Can you copy each of the records below word for word, leaving nothing out?

━━━ Records provided ━━━

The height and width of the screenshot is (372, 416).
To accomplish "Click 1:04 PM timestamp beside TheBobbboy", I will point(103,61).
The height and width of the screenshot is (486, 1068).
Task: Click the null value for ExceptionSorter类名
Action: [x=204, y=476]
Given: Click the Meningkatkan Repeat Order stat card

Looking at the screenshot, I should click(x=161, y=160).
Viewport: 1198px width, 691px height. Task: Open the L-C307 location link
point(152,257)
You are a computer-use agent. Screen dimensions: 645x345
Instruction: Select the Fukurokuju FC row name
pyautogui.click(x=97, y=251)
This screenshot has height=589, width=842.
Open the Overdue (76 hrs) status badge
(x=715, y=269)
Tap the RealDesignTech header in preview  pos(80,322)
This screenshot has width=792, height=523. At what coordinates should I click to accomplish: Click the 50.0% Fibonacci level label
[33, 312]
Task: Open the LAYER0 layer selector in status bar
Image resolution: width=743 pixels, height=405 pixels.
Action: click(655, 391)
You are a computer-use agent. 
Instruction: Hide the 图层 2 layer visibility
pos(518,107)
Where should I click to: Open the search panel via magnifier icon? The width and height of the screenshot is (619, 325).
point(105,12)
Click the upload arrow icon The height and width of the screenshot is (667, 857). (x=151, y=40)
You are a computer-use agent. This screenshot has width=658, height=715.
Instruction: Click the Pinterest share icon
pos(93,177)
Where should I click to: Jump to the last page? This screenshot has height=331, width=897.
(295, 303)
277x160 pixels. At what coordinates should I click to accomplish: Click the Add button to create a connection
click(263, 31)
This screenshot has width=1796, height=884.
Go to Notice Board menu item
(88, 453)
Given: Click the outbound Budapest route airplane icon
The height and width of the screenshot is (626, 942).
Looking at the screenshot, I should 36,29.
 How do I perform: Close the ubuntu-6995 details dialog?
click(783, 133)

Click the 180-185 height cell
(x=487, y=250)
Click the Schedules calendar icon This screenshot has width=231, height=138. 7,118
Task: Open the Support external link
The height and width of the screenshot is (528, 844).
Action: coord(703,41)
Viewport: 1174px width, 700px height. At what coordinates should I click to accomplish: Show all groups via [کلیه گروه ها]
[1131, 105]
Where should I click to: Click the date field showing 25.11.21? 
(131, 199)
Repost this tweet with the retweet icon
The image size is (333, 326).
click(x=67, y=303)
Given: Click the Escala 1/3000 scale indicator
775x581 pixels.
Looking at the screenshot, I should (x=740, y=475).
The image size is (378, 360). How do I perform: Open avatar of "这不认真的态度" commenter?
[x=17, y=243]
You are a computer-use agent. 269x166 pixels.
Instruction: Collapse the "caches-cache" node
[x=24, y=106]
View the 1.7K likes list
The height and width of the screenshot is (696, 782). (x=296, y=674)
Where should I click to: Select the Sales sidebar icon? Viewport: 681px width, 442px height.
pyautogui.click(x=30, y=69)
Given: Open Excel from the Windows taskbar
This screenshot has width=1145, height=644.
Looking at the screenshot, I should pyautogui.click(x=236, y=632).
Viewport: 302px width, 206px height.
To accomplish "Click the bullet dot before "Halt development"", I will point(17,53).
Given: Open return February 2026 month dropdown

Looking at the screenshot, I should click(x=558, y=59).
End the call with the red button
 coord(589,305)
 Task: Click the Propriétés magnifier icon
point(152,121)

━━━

**Answer to this exercise**
The height and width of the screenshot is (372, 416).
To accomplish "Click 1:04 PM timestamp beside TheBobbboy", I will point(103,61).
The height and width of the screenshot is (486, 1068).
Task: Click the null value for ExceptionSorter类名
Action: [x=204, y=476]
Given: Click the Meningkatkan Repeat Order stat card

Looking at the screenshot, I should click(x=161, y=160).
Viewport: 1198px width, 691px height. Task: Open the L-C307 location link
point(152,257)
You are a computer-use agent. Screen dimensions: 645x345
Instruction: Select the Fukurokuju FC row name
pyautogui.click(x=97, y=251)
This screenshot has height=589, width=842.
Open the Overdue (76 hrs) status badge
(x=715, y=269)
Tap the RealDesignTech header in preview  pos(80,322)
This screenshot has width=792, height=523. At what coordinates should I click to accomplish: Click the 50.0% Fibonacci level label
[33, 312]
Task: Open the LAYER0 layer selector in status bar
Image resolution: width=743 pixels, height=405 pixels.
Action: click(655, 391)
You are a computer-use agent. 
Instruction: Hide the 图层 2 layer visibility
pos(518,107)
Where should I click to: Open the search panel via magnifier icon? The width and height of the screenshot is (619, 325).
point(105,12)
Click the upload arrow icon The height and width of the screenshot is (667, 857). (x=151, y=40)
You are a computer-use agent. This screenshot has width=658, height=715.
Instruction: Click the Pinterest share icon
pos(93,177)
Where should I click to: Jump to the last page? This screenshot has height=331, width=897.
(295, 303)
277x160 pixels. At what coordinates should I click to accomplish: Click the Add button to create a connection
click(263, 31)
This screenshot has width=1796, height=884.
Go to Notice Board menu item
(88, 453)
Given: Click the outbound Budapest route airplane icon
The height and width of the screenshot is (626, 942).
Looking at the screenshot, I should 36,29.
 How do I perform: Close the ubuntu-6995 details dialog?
click(783, 133)

Click the 180-185 height cell
(x=487, y=250)
Click the Schedules calendar icon This screenshot has width=231, height=138. 7,118
Task: Open the Support external link
The height and width of the screenshot is (528, 844).
Action: coord(703,41)
Viewport: 1174px width, 700px height. At what coordinates should I click to accomplish: Show all groups via [کلیه گروه ها]
[1131, 105]
Where should I click to: Click the date field showing 25.11.21? 
(131, 199)
Repost this tweet with the retweet icon
The image size is (333, 326).
click(x=67, y=303)
Given: Click the Escala 1/3000 scale indicator
775x581 pixels.
Looking at the screenshot, I should (x=740, y=475).
The image size is (378, 360). How do I perform: Open avatar of "这不认真的态度" commenter?
[x=17, y=243]
You are a computer-use agent. 269x166 pixels.
Instruction: Collapse the "caches-cache" node
[x=24, y=106]
View the 1.7K likes list
The height and width of the screenshot is (696, 782). (x=296, y=674)
Where should I click to: Select the Sales sidebar icon? Viewport: 681px width, 442px height.
pyautogui.click(x=30, y=69)
Given: Open Excel from the Windows taskbar
This screenshot has width=1145, height=644.
Looking at the screenshot, I should pyautogui.click(x=236, y=632).
Viewport: 302px width, 206px height.
To accomplish "Click the bullet dot before "Halt development"", I will point(17,53).
Given: Open return February 2026 month dropdown

Looking at the screenshot, I should click(x=558, y=59).
End the call with the red button
 coord(589,305)
 Task: Click the Propriétés magnifier icon
point(152,121)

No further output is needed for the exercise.